ダンジョンに行こう

 ニアとリリスさん、そして時々ルミナスさんが家に来るようになってから数週間が経過した。


 あれから俺の方もニアの部屋に向かうことは多くなったが、それでもあの部屋から出たことはない。魔王の住居というか、あちらの世界に興味がないわけではないがまだちょっと早いかなと思ってる。


「今日もサンキューな兄ちゃん」

「いえいえ、いつも買ってくださってありがとうございます」


 今日も今日とておにぎり売りである。

 新たに中に入れる具として明太子なども使ってみたが、やっぱりこれもすぐに人気になった。
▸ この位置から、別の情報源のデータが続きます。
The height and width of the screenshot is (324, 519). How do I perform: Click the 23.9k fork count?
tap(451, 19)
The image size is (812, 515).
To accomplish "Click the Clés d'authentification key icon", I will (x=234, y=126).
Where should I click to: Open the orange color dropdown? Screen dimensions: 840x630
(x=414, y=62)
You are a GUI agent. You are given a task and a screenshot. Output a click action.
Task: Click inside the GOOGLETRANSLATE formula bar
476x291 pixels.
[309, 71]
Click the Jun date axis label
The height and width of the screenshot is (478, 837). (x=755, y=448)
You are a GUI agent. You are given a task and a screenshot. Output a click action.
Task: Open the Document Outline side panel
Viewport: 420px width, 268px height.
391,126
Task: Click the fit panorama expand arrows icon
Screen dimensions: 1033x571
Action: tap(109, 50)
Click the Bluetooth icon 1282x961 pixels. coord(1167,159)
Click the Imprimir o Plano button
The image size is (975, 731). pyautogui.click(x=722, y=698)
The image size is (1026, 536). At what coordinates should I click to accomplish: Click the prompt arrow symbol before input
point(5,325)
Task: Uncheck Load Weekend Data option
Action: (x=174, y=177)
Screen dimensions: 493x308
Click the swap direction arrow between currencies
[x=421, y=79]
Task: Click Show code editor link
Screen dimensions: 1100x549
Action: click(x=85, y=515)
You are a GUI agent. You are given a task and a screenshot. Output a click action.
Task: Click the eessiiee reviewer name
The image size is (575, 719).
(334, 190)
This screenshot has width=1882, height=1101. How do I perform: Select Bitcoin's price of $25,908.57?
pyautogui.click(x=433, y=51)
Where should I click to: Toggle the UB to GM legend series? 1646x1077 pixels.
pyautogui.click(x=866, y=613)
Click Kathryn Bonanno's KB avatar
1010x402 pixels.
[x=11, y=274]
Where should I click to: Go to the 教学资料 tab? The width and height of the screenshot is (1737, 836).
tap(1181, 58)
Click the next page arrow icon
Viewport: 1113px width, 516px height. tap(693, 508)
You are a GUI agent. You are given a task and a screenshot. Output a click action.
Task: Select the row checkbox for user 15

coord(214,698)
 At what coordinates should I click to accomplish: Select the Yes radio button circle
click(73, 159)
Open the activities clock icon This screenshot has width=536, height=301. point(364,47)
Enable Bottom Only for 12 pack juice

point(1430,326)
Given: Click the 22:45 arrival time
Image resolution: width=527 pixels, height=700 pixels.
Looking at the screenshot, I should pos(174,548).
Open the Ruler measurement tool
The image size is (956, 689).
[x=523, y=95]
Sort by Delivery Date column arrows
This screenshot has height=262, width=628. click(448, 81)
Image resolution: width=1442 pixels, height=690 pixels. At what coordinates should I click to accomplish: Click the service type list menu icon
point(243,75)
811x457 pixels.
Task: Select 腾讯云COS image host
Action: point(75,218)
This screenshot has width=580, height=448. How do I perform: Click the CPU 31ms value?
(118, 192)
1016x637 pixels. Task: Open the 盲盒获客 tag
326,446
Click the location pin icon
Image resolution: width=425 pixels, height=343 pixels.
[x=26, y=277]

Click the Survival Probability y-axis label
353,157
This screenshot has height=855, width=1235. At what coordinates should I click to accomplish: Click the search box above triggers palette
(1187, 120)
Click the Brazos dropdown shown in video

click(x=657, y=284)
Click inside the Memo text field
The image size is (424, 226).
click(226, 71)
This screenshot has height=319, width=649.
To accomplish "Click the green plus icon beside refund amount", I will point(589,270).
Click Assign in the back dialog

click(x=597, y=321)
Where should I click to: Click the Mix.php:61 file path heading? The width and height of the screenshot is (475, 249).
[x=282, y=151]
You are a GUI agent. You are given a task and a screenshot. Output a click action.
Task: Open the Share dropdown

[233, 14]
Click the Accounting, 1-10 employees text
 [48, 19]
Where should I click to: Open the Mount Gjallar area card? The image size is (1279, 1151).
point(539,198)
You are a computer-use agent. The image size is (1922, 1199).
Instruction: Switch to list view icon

今ではおにぎりの中にどの具が入っているのか、そのドキドキを楽しむように買ってくれる人も増えて盛況である。


「……出来るならもう少し入る鞄とか欲しいな」


 買ってくれる人が増えても量は増えない、だから買えない人も出てくるわけで。鞄の大きさは変わらず、無限に中に入れることの出来る魔法の鞄なんてものはこの世界にないのかな。まああったとしてもかなりお金が居るんだろうけど。


「……?」


 そんな時だった。

 いつも笑顔で俺を出迎えてくれる門番さん、いま話しかけてくれたおっちゃんが何やら浮かない顔をしていたのは。


「モンさん、どうしたんですか?」


 ちなみにモン・バーンというのがこの人の名前だ。

 ……いや、門番にモン・バーンって完全にネタだろうと思ったけど本当にこの名前らしく初見の時は失礼ながら笑いそうになってしまった。


「……あぁ……ちょっとな」


 これは……何かあったなきっと。

 俺はモンさんの傍に近づき話を聞いてみることにした。最初は渋っていたが、何があったのかを話してくれた。


「実はよ……家内が病気になっちまったんだ」

「奥さんが?」


 会ったことはなかったがモンさんに奥さんが居ることは知っている。気立ての良い奥さんだと、笑顔でよく話してくれたからだ。もしかして、結構深刻な病気だったりするのか?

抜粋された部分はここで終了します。